OBJECTIVES: The aims of this study were to:
1 provide a novel protocol that can overcome problems related to the high initial cost of both hardware equipment and expertise needed. The new interface is based on a purpose created network environment capable to interact with smartphones and tablets, whose ubiquitous presence does not require any particular training.
2 Support the simultaneous transmissions of multiple visual channels, including synchronous views of the operating field, one view for virtual surgical planning, one view for teaching purposes
3 Adopting a modular architecture that amplifies the distance of transmission on the basis of the wireless infrastructure (department, academic hospital, city, region), thereby permitting visual content distance delivery without any quality loss.

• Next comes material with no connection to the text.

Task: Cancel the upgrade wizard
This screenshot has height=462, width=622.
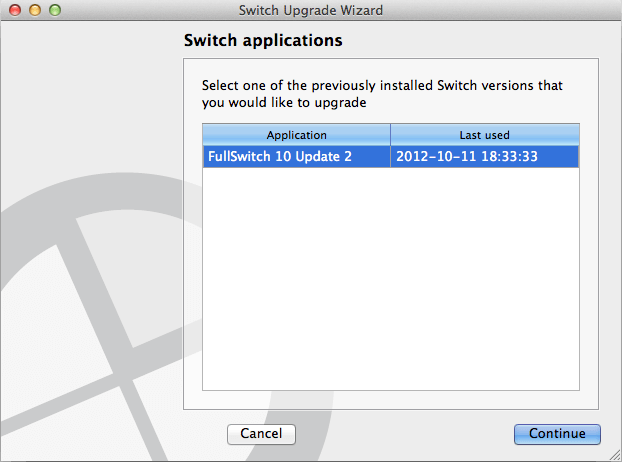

MATERIALS AND METHODS: A purpose-created wifi network served as interface to connect two smartphones and one tablet to a visualisation platform represented by an interactive whiteboard (IWB). The same devices allowed to record the whole surgery. Two laptops were simultaneously connected to IWB in order to display live virtual surgical planning and surgical steps. The system was set during nine operations and a sample of 10 students for each procedure was chosen to evaluate the impact of distance telementoring on their learning performance.

RESULTS: The interface has been successfully tested in all surgeries without any quality loss for their whole duration. High resolution and fluidity were confirmed in the recorded clips as well. Only minor issues occurred, mostly related to the incorrect position of cameras in the operating theatre. The impact of telementoring system was assessed by groups of 10 students for each procedure who were administered a questionnaire, and a total satisfaction index of 9/10 was achieved.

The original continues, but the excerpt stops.